Öncelikle meselemiz nedir? Amacımız. Dünyaya İslam'ı yaymak, hakim kılmak. İnsanların kurtuluşu için çalışmak. O zaman islam düşmanlarının engellemelerini garipsemeyeceğiz. Daha öncede örnek vermiştim, Peygamber efendimiz ne zaman Peygamberim dedi ve Adalet dedi o zaman düşmanlıklar başladı. Bunun sebebi neydi? Düşmanlık edenlerin tahtını, çıkarlarını sallaması. Çünkü bu durum işlerine gelmiyordu. Günümüzde de aynı. Heralde bir müslüman siz istediğiniz gibi sömüremezsiniz dediğinde İslam düşmanları karşı gelip, olmadık zararları verecekler, yasakları perçinleyecekler. Önemli olan direnmek. Sen bu yöntem olmaz der HAK ve Adalet diyen kişiyi yalnız bırakırsan, öteki yalnız bırakırsa beriki yalnız bırakırsa e tabi bu zorlamalar ve yasaklar gerçekten perçinleşir. İşte bu direnme meselesini yapmıyor ve konuşuyor günümüz müslümanı. Olmaz böyle diye. Dine daha çok zarar gelir diye Müslümanı yalnız bırakmayacağız. Bak senin gibi düşünenler sonuna kadar desteklesin o zaman hoca zaten inmezdi iktidardan. Bunun gibi düşün abi. Yani, aslında bu şekilde olmaz diyerek hocayı o zaman desteklemeyenler ya da siyasetten uzağız diyip - çok afedersiniz - 2 yurt binam kapanmasın mantığıyla İslam düşmanlığı yapanları iktidara getirenler bundan sıyrılıp desteklese zaten senin dediğine gelmiş oluruz. Sen sorunu yanlış teşhis ediyorsun abi. Çünkü "sen doğruyu söylüyorsun ama yalnızsın, güçsüzsün neden iktidara gelmek istiyorsun, seni desteklemem" demekle olmaz.

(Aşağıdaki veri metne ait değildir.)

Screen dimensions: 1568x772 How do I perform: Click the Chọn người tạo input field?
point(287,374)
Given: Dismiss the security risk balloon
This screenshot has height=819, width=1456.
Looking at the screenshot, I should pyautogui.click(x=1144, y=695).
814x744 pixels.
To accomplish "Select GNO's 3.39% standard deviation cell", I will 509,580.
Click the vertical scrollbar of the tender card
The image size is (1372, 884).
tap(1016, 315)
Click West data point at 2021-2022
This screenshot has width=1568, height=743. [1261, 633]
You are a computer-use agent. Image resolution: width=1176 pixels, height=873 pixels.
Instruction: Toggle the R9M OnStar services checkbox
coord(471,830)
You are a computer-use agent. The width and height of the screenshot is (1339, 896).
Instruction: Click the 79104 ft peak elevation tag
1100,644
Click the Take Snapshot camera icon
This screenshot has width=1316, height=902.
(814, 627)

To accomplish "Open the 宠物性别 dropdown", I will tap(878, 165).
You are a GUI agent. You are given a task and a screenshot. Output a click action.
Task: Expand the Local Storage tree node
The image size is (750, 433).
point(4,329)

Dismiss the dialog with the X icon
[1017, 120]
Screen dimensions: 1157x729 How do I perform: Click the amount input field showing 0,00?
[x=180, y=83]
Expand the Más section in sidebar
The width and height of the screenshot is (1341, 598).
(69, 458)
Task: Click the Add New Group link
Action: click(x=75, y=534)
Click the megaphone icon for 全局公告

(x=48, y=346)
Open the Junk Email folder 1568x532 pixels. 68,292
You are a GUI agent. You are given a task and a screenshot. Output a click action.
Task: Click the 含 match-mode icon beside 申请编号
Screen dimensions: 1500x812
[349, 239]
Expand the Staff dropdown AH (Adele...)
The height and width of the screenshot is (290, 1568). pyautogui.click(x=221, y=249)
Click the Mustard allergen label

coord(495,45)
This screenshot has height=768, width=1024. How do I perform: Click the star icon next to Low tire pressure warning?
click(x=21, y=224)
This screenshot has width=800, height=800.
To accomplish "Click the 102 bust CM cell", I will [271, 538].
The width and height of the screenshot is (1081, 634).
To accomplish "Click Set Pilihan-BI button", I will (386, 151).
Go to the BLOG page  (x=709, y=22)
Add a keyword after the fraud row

Bir durum daha var. Risalede üstad'ın tarifini okuyup anladıklarını aktarıyorsun tabi. Ama ben bunlara cevap yazarken üstadın görüşlerine değil, senin yorumuna yazıyorum. Haliyle yazdıklarım Üstad'a gibi algılanmasın.
...
Gelelim FP değil RP meselesine..
28 Şubat meselesi seninde dediğin gibi yapılan icraatlara ve hesaplarının ters gideceğini anlamalarına binaen Şer güçlerce yapıldı. Senin Ehven dediğin Demirel'in tüm Demokratik kuralları alt üst ettiği bir durumlada hükümet yıkıldı. 28 Şubat'ta yıkılmadı.
Hatırlarsın. Ya da istersen yazarım.
Bu durum sence abesmiydi abi? Hocanın bu çıkışına karşı İslam Düşmanlarının böyle zulümler yapmak için çalışmaları? Hayır tabiki. Çünkü gelmekte olan Adil Sistem nasıl işlerine gelmezse o derecede de yıkım yaparlar. Burada sen bak böyle böyle oldu ve İmam hatipler ve Başörtüsü yasağı daha perçinleşti diye doğru olanı terk mi edersin? Ya da etmen mi lazım, direnmen mi lazım? İşte Efendimizin hayatında ki sıkıntılara karşı direnme olduğu için zaferi Allah nasip etti.
Ben bunları yazarken ille yönetim demiyorum. Halk noktasında senin dediklerine katılıyorum ama eksik olduğunu düşünüyorum. Çünkü Senin Dinin Sana, Benim Dinim Bana ayeti gayet net. Bunu onlarda biliyor. Bir darbe ile istedikleri kadar derine gömebiliyorlar cemaatlerin hepsini. O zaman siyaseti bırak ehven gördüğünü seç ve halka bak diyince olmuyor. Aynı derecede o da ifsad için çalışıyor çünkü. Hatta daha güçlü.
...
Hocanın AKP'yi eleştirmesine gelince..
Senin bir oğlun olsa ve oğlun komşunun çocuğuyla birlikte bi hata işlese, birine zarar verse. Senin kızman gereken bir zarar. Bu durumda sen kime daha çok kızarsın.? Kendi oğluna mı, komşunun oğluna mı? Kendi oğluna. İşte hoca AKP'nin temelden yanlış yaptığını bildiği için ve elinde yetişen evlatları yerindeki bu insanların mevcut Siyonist güçlerin oyuncağı konumuna düşeceğini bildiği için sürekli uyardı. Hem de çok sert. Bunu şöyle düşüneceksin: Senin oğlun hastalansa, kendinden geçse -Allah Korusun tabi eğer oğlun varsa- onu kendine getirmek için nasıl sarsarsın değil mi? Aynen bunun gibi abi.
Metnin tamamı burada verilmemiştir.